From the journal Open Geosciences

Abstract

As an essential carbonate reservoir parameter, porosity is closely related to rock properties. Digital rock physics (DRP) technology can help us to build forward models and find out the relationship between porosity and physical properties. In order to prepare models for the rock physical simulations of carbonate rocks, digital rock models with different porosities and fractures are needed. Based on a three-dimensional carbonate digital rock image obtained by X-ray microtomography (μ-CT), we used erosion and dilation in mathematical morphology to modify the pores, and fractional Brownian motion model (FBM) to create fractures with different width and angles. The pores become larger after the erosion operation and become smaller after the dilation operation. Therefore, a series of models with different porosities are obtained.
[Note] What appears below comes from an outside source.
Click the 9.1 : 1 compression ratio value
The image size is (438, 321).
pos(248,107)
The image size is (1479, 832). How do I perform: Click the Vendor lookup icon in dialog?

From the analysis of the rock models, we found out that the erosion operation is similar to the corrosion process in carbonate rocks. The dilation operation can be used to restore the matrix of the late stages. In both processes, the pore numbers decrease because of the pore surface area decreases. The porosity-permeability relation of the models is a power exponential function similar to the experimental results. The structuring element B’s radius can affect the operation results. The FBM fracturing method has been proved reliable in sandstones, and because it is based on mathematics, the usage of it can also be workable in carbonate rocks. We can also use the processes and workflows introduced in this paper in carbonate digital rocks reconstructed in other ways. The models we built in this research lay the foundation of the next step physical simulations.

1 Introduction

Approximately 50% of oil and gas are stored in carbonate rocks around the world. Porosity is one of the critical parameters for reservoir evaluation. Unlike typical sandstone reservoirs with single-porosity systems, reservoirs in carbonate rocks commonly have multiple-porosity systems which cause petrophysical heterogeneity [1]. Porosity in carbonate rocks can be classified based on the timing of porosity evolution into primary pores and secondary pores [2]. Primary porosity includes pores supported by the particles when sediments were depositing. Secondary porosity includes pores form as a result of post-depositional dissolution. There are also natural fractures in carbonates. Due to the complexity of carbonate rock pore space, it’s difficult to carry out the petrophysical interpretation for predicting the transport properties and producibility of carbonate reservoirs [3].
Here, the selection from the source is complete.